* About this task
Transcribe all of the records exactly, leaving every line as it is.

Stored records

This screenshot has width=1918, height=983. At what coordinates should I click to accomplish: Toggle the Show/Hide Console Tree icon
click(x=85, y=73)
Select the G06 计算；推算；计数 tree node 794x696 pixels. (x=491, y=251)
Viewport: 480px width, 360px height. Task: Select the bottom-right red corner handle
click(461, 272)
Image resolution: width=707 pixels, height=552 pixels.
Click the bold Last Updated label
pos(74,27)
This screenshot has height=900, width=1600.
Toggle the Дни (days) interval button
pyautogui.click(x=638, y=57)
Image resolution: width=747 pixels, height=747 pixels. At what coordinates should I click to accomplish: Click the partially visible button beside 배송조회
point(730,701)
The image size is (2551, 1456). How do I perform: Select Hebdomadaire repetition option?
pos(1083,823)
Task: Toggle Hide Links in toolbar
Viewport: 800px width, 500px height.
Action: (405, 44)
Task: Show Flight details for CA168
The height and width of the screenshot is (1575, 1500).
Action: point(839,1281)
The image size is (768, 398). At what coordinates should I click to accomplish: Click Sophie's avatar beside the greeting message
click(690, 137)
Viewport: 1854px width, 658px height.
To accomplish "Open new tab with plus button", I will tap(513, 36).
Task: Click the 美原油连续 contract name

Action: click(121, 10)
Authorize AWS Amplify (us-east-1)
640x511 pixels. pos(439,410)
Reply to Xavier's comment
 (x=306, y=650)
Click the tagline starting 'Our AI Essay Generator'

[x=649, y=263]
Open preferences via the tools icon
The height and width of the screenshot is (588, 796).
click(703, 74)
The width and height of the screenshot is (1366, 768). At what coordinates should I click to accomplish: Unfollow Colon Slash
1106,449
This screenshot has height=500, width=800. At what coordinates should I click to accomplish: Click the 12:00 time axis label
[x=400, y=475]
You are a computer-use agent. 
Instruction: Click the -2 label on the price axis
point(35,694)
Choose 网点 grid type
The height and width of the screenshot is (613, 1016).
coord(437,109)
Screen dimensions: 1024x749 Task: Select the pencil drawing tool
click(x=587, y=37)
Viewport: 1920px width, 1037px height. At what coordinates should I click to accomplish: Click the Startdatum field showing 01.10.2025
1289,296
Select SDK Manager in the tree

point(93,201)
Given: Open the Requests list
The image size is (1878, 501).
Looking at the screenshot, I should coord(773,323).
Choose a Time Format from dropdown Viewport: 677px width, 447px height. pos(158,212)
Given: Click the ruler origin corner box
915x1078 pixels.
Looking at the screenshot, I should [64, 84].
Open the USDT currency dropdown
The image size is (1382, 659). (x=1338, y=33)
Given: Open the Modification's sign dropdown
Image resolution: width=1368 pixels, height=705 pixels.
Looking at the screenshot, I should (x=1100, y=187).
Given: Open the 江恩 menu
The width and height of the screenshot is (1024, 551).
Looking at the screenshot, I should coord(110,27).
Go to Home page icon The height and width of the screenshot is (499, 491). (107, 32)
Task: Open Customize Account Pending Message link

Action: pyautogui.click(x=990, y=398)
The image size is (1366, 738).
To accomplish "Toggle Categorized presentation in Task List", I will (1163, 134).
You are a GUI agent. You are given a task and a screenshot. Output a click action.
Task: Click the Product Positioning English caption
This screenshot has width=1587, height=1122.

* Solution to the problem
This screenshot has width=1918, height=983. At what coordinates should I click to accomplish: Toggle the Show/Hide Console Tree icon
click(x=85, y=73)
Select the G06 计算；推算；计数 tree node 794x696 pixels. (x=491, y=251)
Viewport: 480px width, 360px height. Task: Select the bottom-right red corner handle
click(461, 272)
Image resolution: width=707 pixels, height=552 pixels.
Click the bold Last Updated label
pos(74,27)
This screenshot has height=900, width=1600.
Toggle the Дни (days) interval button
pyautogui.click(x=638, y=57)
Image resolution: width=747 pixels, height=747 pixels. At what coordinates should I click to accomplish: Click the partially visible button beside 배송조회
point(730,701)
The image size is (2551, 1456). How do I perform: Select Hebdomadaire repetition option?
pos(1083,823)
Task: Toggle Hide Links in toolbar
Viewport: 800px width, 500px height.
Action: (405, 44)
Task: Show Flight details for CA168
The height and width of the screenshot is (1575, 1500).
Action: point(839,1281)
The image size is (768, 398). At what coordinates should I click to accomplish: Click Sophie's avatar beside the greeting message
click(690, 137)
Viewport: 1854px width, 658px height.
To accomplish "Open new tab with plus button", I will tap(513, 36).
Task: Click the 美原油连续 contract name

Action: click(121, 10)
Authorize AWS Amplify (us-east-1)
640x511 pixels. pos(439,410)
Reply to Xavier's comment
 (x=306, y=650)
Click the tagline starting 'Our AI Essay Generator'

[x=649, y=263]
Open preferences via the tools icon
The height and width of the screenshot is (588, 796).
click(703, 74)
The width and height of the screenshot is (1366, 768). At what coordinates should I click to accomplish: Unfollow Colon Slash
1106,449
This screenshot has height=500, width=800. At what coordinates should I click to accomplish: Click the 12:00 time axis label
[x=400, y=475]
You are a computer-use agent. 
Instruction: Click the -2 label on the price axis
point(35,694)
Choose 网点 grid type
The height and width of the screenshot is (613, 1016).
coord(437,109)
Screen dimensions: 1024x749 Task: Select the pencil drawing tool
click(x=587, y=37)
Viewport: 1920px width, 1037px height. At what coordinates should I click to accomplish: Click the Startdatum field showing 01.10.2025
1289,296
Select SDK Manager in the tree

point(93,201)
Given: Open the Requests list
The image size is (1878, 501).
Looking at the screenshot, I should coord(773,323).
Choose a Time Format from dropdown Viewport: 677px width, 447px height. pos(158,212)
Given: Click the ruler origin corner box
915x1078 pixels.
Looking at the screenshot, I should [64, 84].
Open the USDT currency dropdown
The image size is (1382, 659). (x=1338, y=33)
Given: Open the Modification's sign dropdown
Image resolution: width=1368 pixels, height=705 pixels.
Looking at the screenshot, I should (x=1100, y=187).
Given: Open the 江恩 menu
The width and height of the screenshot is (1024, 551).
Looking at the screenshot, I should coord(110,27).
Go to Home page icon The height and width of the screenshot is (499, 491). (107, 32)
Task: Open Customize Account Pending Message link

Action: pyautogui.click(x=990, y=398)
The image size is (1366, 738).
To accomplish "Toggle Categorized presentation in Task List", I will (1163, 134).
You are a GUI agent. You are given a task and a screenshot. Output a click action.
Task: Click the Product Positioning English caption
This screenshot has width=1587, height=1122.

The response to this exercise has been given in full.